A process, called Participatory Product Innovation (P2I) underpins the master programme Product Development Processes and originates from the Design for Wellbeing (DfW) framework (Larsson, et.al., 2005). This is an inclusive framework which seeks to bring together business, human issues and technology in a comprehensive approach to support the creation of tomorrow’s innovations. A main principle is that many different disciplines should contribute to spur innovation by collaboration across disciplines (Larsson, et.al., 2007). The P2I process starting position is in Needfinding (Patnaik and Becker, 1999), were the students conduct observations and interviews to gain access to qualities in the users’ context. An identified challenge here is to keep people in view and not jump into conclusions, i.e., to understand a situation perceived by its actors as problematic and to widen the design space.

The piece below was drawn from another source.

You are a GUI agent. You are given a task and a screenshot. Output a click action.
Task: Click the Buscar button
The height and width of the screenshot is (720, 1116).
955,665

Product/Service-Systems at DTU

Besides the teaching of traditional engineering skills, the curriculum for the project course aims to build up multidisciplinary competences such as understanding the socio technical aspects of product design and synthesis of products and delivery systems. The students are assigned to redesign an existing physical product, such as a washing machine, and turn it into a product/service-system. The main objective for the project is that the resulting solution should have a substantially lower environmental impact whilst maintaining a similar functional performance as the initial product.

The student teams are first guided through an analysis of the initial product’s product life cycle, yielding insights into four aspects of product design:

1. indentification of current environmental impacts, 2. life phase systems the product encounters,

3. activities that involve the human actor (i.e. customer) and the product,

4. actor-network that support and supply these activities throughout the product’s life.

Based on the analysis, goals are set for the improved solution and concepts are developed for a new product/service-system. This way the students are lead through engineering and socio- technical analysis tasks and thereby laying the foundation for their synthesis work in the concept development phase of the project.

Concluding Remark

By emphasising socio technical aspects in a process model or in a project course, the students are more likely to consider users, their context and sustainable solutions. This we see as essential competencies in product/service-system design and functional product development.

References

Larsson, A., Larsson, T., Leifer, L., Van der Loos, M., Feland, J. (2005), Design for Wellbeing: Innovations for People, In proceedings of 15th International Conference on Engineering Design, ICED 05, August 15-18, Melbourne, Australia.

McAloone, T.C., Andreasen, M.M., Boelskifte, P. (2007), A Scandinavian Model of Innovative Product Development, In Proccedings of the 17th CIRP Design Conference, Springer-Verlag, Berlin.

Patnaik, D., Becker, R. (1999), Needfinding: The Why and How of Uncovering People’s Needs, Design Management Journal, 10 (2), 37-43.